__Source data__:
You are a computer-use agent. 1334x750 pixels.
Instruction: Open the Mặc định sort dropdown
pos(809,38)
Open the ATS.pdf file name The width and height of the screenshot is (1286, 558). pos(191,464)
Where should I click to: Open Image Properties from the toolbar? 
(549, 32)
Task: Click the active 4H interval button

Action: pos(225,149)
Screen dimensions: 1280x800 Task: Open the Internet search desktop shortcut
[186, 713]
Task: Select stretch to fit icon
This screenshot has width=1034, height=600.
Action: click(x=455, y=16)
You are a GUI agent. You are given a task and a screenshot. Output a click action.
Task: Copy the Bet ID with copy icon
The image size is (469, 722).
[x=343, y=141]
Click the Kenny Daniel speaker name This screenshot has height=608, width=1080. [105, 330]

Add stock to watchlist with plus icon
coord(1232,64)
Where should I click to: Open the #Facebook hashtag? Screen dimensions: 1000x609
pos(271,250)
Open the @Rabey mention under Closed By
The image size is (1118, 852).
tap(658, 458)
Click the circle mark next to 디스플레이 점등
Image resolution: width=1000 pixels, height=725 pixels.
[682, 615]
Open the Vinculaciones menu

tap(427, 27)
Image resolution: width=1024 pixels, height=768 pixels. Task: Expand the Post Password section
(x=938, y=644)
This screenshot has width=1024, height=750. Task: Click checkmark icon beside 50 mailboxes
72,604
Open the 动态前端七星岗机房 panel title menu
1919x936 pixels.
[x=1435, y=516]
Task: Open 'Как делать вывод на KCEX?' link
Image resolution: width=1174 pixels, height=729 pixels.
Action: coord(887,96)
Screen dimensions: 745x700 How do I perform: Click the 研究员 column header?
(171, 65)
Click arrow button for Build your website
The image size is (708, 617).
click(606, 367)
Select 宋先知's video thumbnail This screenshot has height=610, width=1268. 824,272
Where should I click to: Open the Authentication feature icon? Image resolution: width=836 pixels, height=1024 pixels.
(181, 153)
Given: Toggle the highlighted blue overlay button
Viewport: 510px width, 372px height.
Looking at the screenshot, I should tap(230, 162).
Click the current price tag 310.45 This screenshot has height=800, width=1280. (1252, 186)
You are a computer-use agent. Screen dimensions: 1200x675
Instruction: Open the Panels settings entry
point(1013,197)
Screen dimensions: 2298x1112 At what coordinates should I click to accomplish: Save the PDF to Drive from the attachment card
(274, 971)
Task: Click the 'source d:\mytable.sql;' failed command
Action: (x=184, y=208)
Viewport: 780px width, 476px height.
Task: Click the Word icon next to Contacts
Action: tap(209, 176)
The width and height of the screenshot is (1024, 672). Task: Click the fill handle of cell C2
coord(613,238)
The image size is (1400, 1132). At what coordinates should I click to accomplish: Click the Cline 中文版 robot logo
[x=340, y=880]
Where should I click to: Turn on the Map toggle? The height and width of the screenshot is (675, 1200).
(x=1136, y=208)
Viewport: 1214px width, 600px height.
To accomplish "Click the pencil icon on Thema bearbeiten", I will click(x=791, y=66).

__Your objective__: Search the records line by line for the word "name" and copy every line where it appears.

__Exercise result__:
Open the ATS.pdf file name The width and height of the screenshot is (1286, 558). pos(191,464)
Click the Kenny Daniel speaker name This screenshot has height=608, width=1080. [105, 330]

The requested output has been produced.